■ **What to work on**:
A. In the break-in thread, what does BMW do with each car at the factory before shipping it?
B. Decide whether each statement agrees with the break-in thread, answering yes or no and quoting the words that decide it: (i) Me530 reports that the car reached 150 mph at under 4,000 RPM. (ii) SANguru recommends engine braking for a new engine. (iii) dkreidel was loaned wheels and tires from AG engineering when picking up the ED M5.

# ED break in period



## SANguru (Jun 14, 2009)

dkreidel said:


> Exactly - tires are the weak link until they have (at least) 3 thermal cycles. When I picked up my ED M5 I was loaned a set of shaved and heat cycled wheels and tires from AG engineering as the top speed limiter had been disabled.
> 
> dk


you guys are way over analyzing it. Drive it enjoy it don't trip about it. Go 7/10's if you plan to go a little more balls out or drive on the nurburgring.

Now if these are track tires, yeah I would heat cycle, shave them, etc and bring along a pyrometer.

to the person saying use engine braking - that's probably the worse thing you could do to a new engine.


----------



## Me530 (Feb 17, 2005)

Guys, chill out. BMW puts the car on a dyno at the factory before it ships the car out to make sure it matches the power curves as advertised. So each and every one of your cars has been up to full throttle and load before you even get to zero on the odometer. These cars are made with modern manufacturing techniques with tolerances you can't even fathom, so suffice it to say that the break-in concepts regarding the engine are somewhat antiquated. If break-in was so critical, than BMW would program the ECU to perform it automatically over the first 1200 miles. They would also write it into the lease contract. And since this is the European Delivery forum, where we all get our cars new from Munich, I don't think any of you are in the market for the used F10 I leased from BMW. And anyway, isn't that one of the points of leasing???? BMW isn't going to give me a refund for NOT going 150 mph on the autobahn every chance I got. The car has 400 hp and did 150mph at less than 4,000 RPM so it isn't that insane to consider. Finally, I agree with Mace, I think I am just the only one who admits to doing it!

■ **Items**:
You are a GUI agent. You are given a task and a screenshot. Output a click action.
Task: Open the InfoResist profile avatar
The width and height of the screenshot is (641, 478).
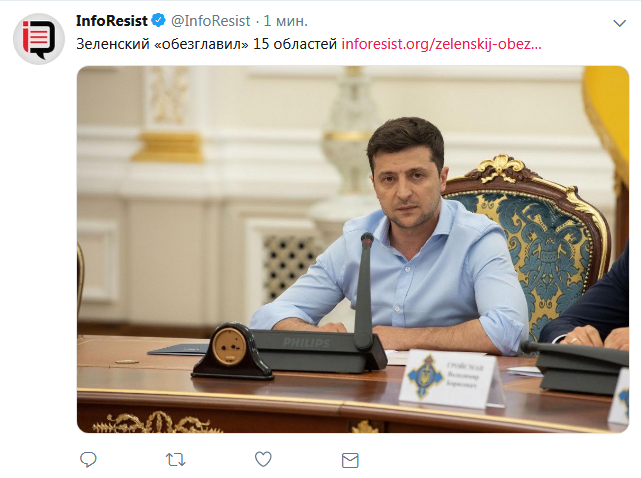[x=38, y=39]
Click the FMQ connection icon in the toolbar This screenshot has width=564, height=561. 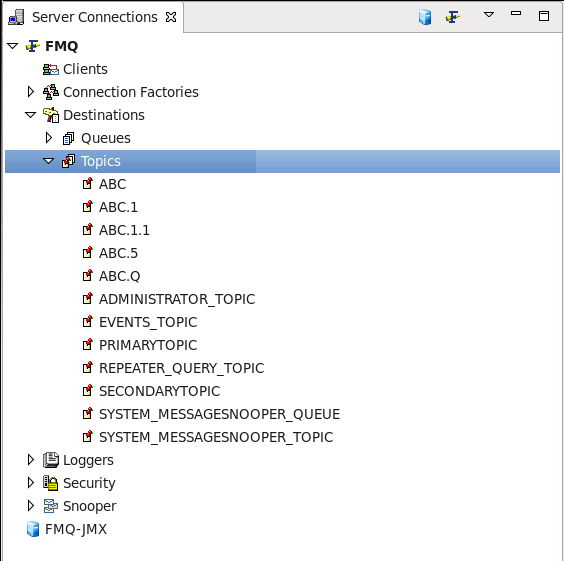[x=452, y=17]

...

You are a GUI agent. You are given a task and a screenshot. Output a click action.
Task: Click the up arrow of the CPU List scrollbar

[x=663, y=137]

---

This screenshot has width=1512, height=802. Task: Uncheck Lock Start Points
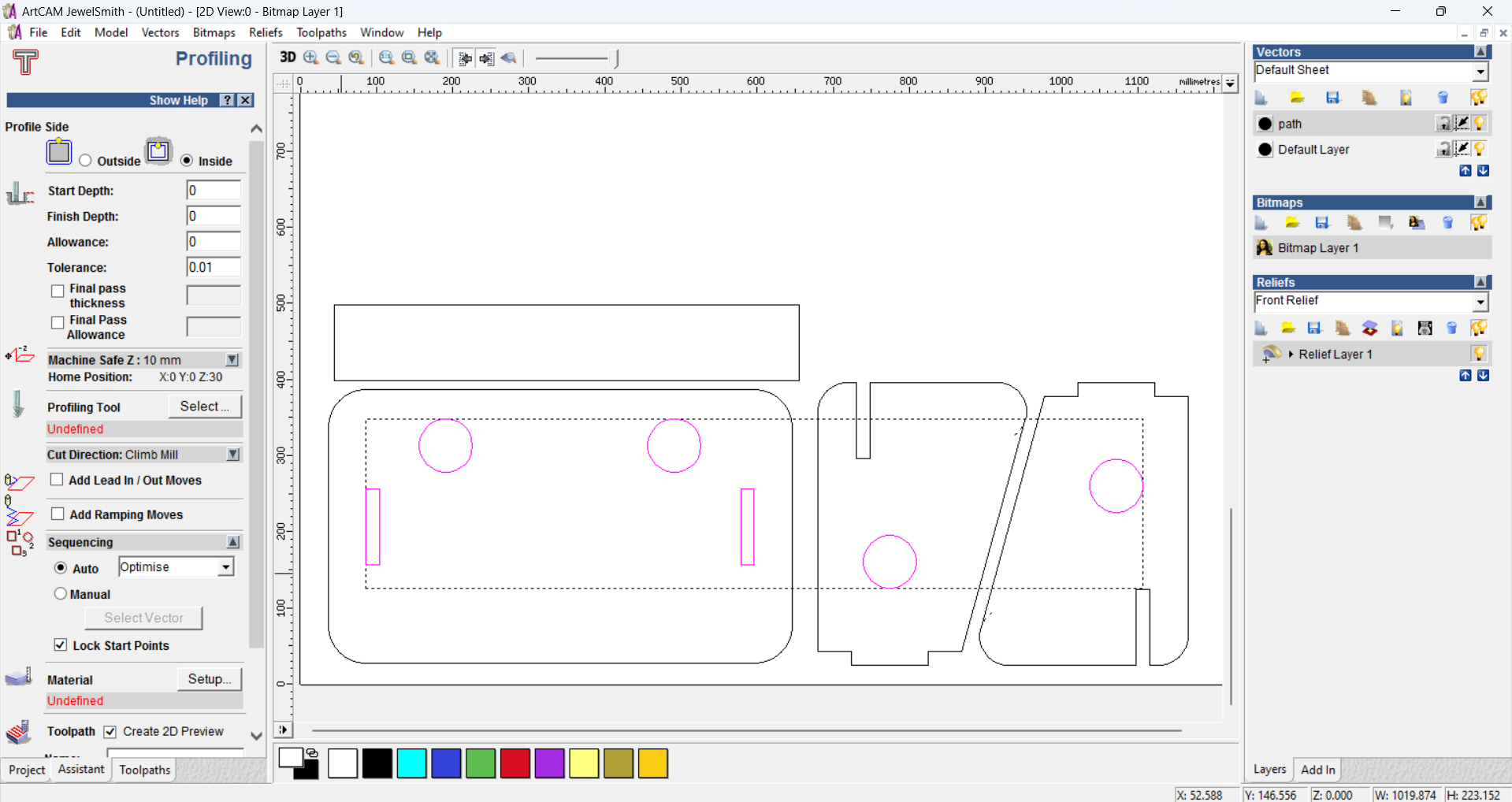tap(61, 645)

■ **Answers for the tasks**:
A. It puts the car on a dyno to make sure it matches the advertised power curves.

B.
(i) Yes: "did 150mph at less than 4,000 RPM"
(ii) No: "that's probably the worse thing you could do to a new engine"
(iii) Yes: "I was loaned a set of shaved and heat cycled wheels and tires from AG engineering"